- ITEMS:
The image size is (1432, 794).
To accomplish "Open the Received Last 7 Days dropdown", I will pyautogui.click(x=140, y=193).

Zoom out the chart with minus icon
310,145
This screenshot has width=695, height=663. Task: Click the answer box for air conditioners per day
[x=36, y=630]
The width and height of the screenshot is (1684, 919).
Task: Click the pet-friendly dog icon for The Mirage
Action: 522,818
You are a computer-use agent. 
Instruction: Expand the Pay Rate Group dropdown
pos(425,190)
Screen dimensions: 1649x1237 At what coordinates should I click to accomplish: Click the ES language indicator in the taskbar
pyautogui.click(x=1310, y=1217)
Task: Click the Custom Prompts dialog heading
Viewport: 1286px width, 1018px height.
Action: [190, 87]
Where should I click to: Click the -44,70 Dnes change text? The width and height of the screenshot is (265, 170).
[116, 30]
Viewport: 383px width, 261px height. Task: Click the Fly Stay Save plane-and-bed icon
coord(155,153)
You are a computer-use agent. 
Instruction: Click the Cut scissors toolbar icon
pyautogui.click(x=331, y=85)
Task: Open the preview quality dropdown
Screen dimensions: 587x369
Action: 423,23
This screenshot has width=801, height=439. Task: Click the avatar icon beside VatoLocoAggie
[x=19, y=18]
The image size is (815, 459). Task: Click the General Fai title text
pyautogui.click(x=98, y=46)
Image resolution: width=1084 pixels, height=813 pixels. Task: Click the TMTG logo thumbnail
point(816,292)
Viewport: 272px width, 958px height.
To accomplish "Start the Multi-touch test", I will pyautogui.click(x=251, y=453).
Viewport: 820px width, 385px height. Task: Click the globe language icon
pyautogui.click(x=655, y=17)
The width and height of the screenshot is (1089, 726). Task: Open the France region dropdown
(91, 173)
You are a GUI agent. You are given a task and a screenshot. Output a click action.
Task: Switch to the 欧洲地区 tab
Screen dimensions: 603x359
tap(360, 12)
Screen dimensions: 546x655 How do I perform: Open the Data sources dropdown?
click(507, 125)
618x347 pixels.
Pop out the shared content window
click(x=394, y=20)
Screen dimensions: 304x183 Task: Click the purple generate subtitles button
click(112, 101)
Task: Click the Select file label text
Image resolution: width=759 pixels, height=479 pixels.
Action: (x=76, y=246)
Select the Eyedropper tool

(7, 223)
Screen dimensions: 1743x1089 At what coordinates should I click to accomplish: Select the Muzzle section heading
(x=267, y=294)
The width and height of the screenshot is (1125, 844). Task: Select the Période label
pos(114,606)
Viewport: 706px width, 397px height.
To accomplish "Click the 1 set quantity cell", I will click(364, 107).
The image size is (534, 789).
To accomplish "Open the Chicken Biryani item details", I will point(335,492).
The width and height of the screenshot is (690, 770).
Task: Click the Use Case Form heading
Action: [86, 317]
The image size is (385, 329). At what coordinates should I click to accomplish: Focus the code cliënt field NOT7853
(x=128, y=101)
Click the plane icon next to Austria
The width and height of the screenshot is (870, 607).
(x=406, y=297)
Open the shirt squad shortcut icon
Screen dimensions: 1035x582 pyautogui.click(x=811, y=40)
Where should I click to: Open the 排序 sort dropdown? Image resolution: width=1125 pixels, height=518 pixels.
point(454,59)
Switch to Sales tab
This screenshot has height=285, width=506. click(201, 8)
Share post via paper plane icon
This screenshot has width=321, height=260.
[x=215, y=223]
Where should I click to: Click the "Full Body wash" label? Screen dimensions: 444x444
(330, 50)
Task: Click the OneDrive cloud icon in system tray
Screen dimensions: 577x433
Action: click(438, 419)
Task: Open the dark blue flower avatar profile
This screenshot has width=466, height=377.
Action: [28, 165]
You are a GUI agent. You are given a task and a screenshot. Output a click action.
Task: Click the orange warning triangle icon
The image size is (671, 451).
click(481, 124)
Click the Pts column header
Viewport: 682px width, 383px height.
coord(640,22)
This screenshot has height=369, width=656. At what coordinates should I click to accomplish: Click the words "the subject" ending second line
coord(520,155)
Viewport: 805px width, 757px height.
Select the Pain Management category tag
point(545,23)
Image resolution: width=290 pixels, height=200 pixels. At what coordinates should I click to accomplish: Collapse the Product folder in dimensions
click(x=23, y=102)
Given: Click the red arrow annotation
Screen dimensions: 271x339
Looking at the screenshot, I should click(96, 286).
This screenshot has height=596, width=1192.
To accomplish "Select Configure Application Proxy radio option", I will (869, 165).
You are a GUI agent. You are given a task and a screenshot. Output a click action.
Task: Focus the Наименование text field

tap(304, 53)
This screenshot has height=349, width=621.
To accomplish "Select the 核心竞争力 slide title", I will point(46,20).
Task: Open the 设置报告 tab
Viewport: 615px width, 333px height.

- GOAL: Transcribe the part of the listing that opens with the line containing "Task: Click the Custom Prompts dialog heading" and closes with the line containing "point(816,292)", keeping both of those lines.

- RESULT OF THIS TASK:
Task: Click the Custom Prompts dialog heading
Viewport: 1286px width, 1018px height.
Action: [190, 87]
Where should I click to: Click the -44,70 Dnes change text? The width and height of the screenshot is (265, 170).
[116, 30]
Viewport: 383px width, 261px height. Task: Click the Fly Stay Save plane-and-bed icon
coord(155,153)
You are a computer-use agent. 
Instruction: Click the Cut scissors toolbar icon
pyautogui.click(x=331, y=85)
Task: Open the preview quality dropdown
Screen dimensions: 587x369
Action: 423,23
This screenshot has width=801, height=439. Task: Click the avatar icon beside VatoLocoAggie
[x=19, y=18]
The image size is (815, 459). Task: Click the General Fai title text
pyautogui.click(x=98, y=46)
Image resolution: width=1084 pixels, height=813 pixels. Task: Click the TMTG logo thumbnail
point(816,292)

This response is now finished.